» **Task description**: Return every line of the rows below that contains the string "perform".

>>>>

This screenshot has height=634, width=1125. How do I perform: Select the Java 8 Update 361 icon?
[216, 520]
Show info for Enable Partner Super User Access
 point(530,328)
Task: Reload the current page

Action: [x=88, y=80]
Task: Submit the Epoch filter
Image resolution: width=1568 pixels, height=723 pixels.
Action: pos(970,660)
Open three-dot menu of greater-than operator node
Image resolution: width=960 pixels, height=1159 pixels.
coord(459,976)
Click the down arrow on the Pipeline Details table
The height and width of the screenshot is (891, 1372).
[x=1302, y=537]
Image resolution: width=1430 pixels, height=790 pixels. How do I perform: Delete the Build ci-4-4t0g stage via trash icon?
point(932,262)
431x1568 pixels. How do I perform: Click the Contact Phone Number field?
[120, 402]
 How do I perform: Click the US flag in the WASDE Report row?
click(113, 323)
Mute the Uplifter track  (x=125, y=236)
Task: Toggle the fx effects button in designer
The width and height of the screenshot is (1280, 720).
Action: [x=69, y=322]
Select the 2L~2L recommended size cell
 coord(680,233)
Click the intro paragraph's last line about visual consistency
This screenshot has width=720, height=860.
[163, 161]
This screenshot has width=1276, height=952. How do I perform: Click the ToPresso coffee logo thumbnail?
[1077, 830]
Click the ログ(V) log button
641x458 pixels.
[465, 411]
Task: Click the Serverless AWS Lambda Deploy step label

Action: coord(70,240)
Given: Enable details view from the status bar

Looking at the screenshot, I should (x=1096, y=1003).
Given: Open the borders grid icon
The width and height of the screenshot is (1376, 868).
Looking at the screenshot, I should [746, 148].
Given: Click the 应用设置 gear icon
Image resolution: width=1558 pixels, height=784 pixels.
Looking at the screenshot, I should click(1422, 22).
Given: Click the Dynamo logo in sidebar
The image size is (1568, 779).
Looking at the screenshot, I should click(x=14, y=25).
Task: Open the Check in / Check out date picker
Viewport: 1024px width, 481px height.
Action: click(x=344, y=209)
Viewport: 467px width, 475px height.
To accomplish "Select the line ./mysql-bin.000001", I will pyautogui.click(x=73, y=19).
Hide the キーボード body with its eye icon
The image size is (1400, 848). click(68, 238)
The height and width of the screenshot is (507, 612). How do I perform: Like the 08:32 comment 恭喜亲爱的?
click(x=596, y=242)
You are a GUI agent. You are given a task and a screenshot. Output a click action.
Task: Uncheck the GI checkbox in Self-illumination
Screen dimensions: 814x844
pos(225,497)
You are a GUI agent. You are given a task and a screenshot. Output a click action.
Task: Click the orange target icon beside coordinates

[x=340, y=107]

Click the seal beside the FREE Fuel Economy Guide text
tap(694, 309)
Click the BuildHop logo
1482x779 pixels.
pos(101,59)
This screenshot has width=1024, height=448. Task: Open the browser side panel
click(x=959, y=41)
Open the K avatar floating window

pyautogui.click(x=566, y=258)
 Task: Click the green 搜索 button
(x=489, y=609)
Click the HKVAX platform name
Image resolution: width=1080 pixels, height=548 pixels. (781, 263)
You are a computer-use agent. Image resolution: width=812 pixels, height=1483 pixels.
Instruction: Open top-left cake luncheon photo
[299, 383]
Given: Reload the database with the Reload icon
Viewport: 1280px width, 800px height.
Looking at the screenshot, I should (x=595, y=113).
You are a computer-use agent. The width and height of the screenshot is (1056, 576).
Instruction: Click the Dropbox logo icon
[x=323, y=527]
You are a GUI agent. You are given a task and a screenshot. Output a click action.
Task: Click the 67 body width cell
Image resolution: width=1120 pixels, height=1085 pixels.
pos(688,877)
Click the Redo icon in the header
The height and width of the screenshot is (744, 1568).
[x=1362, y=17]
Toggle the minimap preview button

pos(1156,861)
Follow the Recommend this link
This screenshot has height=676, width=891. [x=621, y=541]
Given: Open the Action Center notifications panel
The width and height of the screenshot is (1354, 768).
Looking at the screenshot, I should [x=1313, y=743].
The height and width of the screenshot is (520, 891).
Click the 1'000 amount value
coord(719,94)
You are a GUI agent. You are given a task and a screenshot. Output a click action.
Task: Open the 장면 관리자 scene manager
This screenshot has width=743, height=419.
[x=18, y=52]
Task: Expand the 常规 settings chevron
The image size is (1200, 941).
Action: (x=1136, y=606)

<<<<

» **Written response**:
This screenshot has height=634, width=1125. How do I perform: Select the Java 8 Update 361 icon?
Image resolution: width=1430 pixels, height=790 pixels. How do I perform: Delete the Build ci-4-4t0g stage via trash icon?
431x1568 pixels. How do I perform: Click the Contact Phone Number field?
 How do I perform: Click the US flag in the WASDE Report row?
This screenshot has width=1276, height=952. How do I perform: Click the ToPresso coffee logo thumbnail?
The height and width of the screenshot is (507, 612). How do I perform: Like the 08:32 comment 恭喜亲爱的?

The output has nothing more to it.